→ Required work:
Copy out the records word for word, beginning at the line that contains "How do I perform: Collapse" and continuing through the line that contains "pyautogui.click(x=215, y=62)", with both of those lines included.

→ Material for this task:
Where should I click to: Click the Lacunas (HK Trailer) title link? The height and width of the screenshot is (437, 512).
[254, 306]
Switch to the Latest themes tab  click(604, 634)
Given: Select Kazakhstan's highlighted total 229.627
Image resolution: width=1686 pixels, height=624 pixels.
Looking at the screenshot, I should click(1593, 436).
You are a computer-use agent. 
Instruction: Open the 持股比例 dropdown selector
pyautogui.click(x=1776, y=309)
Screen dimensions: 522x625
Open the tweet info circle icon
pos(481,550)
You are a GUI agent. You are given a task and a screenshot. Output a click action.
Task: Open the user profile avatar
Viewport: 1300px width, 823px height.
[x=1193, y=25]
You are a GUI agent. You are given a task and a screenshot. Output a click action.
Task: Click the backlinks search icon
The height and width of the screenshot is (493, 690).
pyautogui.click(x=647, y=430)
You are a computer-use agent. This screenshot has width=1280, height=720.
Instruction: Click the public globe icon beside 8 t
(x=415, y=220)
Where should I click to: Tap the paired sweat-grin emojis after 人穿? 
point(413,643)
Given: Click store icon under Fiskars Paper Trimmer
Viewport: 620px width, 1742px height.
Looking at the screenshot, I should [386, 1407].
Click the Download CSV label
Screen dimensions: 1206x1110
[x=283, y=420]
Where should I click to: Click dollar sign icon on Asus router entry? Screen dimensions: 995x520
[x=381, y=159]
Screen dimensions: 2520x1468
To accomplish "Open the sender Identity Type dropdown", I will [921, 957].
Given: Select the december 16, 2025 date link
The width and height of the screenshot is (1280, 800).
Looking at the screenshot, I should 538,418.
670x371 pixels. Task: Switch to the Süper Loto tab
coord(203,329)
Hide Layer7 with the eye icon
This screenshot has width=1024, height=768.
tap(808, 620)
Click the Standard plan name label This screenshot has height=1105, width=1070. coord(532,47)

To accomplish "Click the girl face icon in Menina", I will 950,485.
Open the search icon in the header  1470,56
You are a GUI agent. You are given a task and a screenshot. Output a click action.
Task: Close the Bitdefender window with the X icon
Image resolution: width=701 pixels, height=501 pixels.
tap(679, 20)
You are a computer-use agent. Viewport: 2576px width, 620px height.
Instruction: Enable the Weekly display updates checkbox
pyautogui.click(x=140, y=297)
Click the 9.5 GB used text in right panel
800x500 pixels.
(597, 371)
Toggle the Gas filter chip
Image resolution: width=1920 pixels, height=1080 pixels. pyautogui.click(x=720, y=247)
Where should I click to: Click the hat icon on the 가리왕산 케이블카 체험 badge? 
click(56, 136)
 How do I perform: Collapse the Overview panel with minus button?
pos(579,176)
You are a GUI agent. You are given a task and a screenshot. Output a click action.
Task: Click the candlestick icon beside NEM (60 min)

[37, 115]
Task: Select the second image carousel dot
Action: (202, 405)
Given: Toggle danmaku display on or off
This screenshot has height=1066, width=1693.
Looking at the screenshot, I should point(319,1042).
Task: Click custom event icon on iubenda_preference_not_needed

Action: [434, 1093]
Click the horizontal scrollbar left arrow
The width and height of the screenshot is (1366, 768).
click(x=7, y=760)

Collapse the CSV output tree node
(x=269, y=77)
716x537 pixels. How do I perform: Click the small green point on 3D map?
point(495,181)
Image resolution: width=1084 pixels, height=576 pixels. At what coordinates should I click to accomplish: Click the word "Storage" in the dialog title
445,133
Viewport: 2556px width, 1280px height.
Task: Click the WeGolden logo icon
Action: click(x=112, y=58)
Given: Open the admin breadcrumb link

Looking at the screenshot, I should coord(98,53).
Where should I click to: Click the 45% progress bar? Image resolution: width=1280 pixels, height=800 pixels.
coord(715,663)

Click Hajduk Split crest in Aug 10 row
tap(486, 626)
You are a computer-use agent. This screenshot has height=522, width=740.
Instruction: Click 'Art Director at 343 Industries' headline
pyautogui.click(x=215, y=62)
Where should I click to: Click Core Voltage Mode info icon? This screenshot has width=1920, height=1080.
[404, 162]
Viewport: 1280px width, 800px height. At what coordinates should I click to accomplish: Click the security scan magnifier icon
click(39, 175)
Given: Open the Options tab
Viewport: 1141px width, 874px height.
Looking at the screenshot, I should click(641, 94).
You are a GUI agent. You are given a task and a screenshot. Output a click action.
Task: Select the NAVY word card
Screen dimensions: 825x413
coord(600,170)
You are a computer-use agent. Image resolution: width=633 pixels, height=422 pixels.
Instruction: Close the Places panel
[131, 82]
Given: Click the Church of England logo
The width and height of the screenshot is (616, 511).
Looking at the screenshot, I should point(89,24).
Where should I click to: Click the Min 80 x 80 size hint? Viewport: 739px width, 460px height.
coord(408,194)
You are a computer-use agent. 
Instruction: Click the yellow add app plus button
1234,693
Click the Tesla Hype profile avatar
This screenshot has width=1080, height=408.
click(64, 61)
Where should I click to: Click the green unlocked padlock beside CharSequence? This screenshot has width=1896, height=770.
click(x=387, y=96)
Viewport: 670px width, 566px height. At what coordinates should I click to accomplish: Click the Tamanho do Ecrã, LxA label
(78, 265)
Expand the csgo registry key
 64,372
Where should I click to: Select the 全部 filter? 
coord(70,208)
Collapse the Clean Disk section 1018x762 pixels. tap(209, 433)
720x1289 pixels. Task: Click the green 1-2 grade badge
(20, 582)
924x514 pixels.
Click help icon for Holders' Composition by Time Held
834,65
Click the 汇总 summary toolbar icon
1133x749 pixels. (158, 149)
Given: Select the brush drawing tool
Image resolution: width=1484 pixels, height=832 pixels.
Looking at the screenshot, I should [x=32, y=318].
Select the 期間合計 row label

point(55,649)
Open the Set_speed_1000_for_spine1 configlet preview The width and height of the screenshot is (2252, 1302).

→ Correct response:
 How do I perform: Collapse the Overview panel with minus button?
pos(579,176)
You are a GUI agent. You are given a task and a screenshot. Output a click action.
Task: Click the candlestick icon beside NEM (60 min)

[37, 115]
Task: Select the second image carousel dot
Action: (202, 405)
Given: Toggle danmaku display on or off
This screenshot has height=1066, width=1693.
Looking at the screenshot, I should point(319,1042).
Task: Click custom event icon on iubenda_preference_not_needed

Action: [434, 1093]
Click the horizontal scrollbar left arrow
The width and height of the screenshot is (1366, 768).
click(x=7, y=760)

Collapse the CSV output tree node
(x=269, y=77)
716x537 pixels. How do I perform: Click the small green point on 3D map?
point(495,181)
Image resolution: width=1084 pixels, height=576 pixels. At what coordinates should I click to accomplish: Click the word "Storage" in the dialog title
445,133
Viewport: 2556px width, 1280px height.
Task: Click the WeGolden logo icon
Action: click(x=112, y=58)
Given: Open the admin breadcrumb link

Looking at the screenshot, I should coord(98,53).
Where should I click to: Click the 45% progress bar? Image resolution: width=1280 pixels, height=800 pixels.
coord(715,663)

Click Hajduk Split crest in Aug 10 row
tap(486, 626)
You are a computer-use agent. This screenshot has height=522, width=740.
Instruction: Click 'Art Director at 343 Industries' headline
pyautogui.click(x=215, y=62)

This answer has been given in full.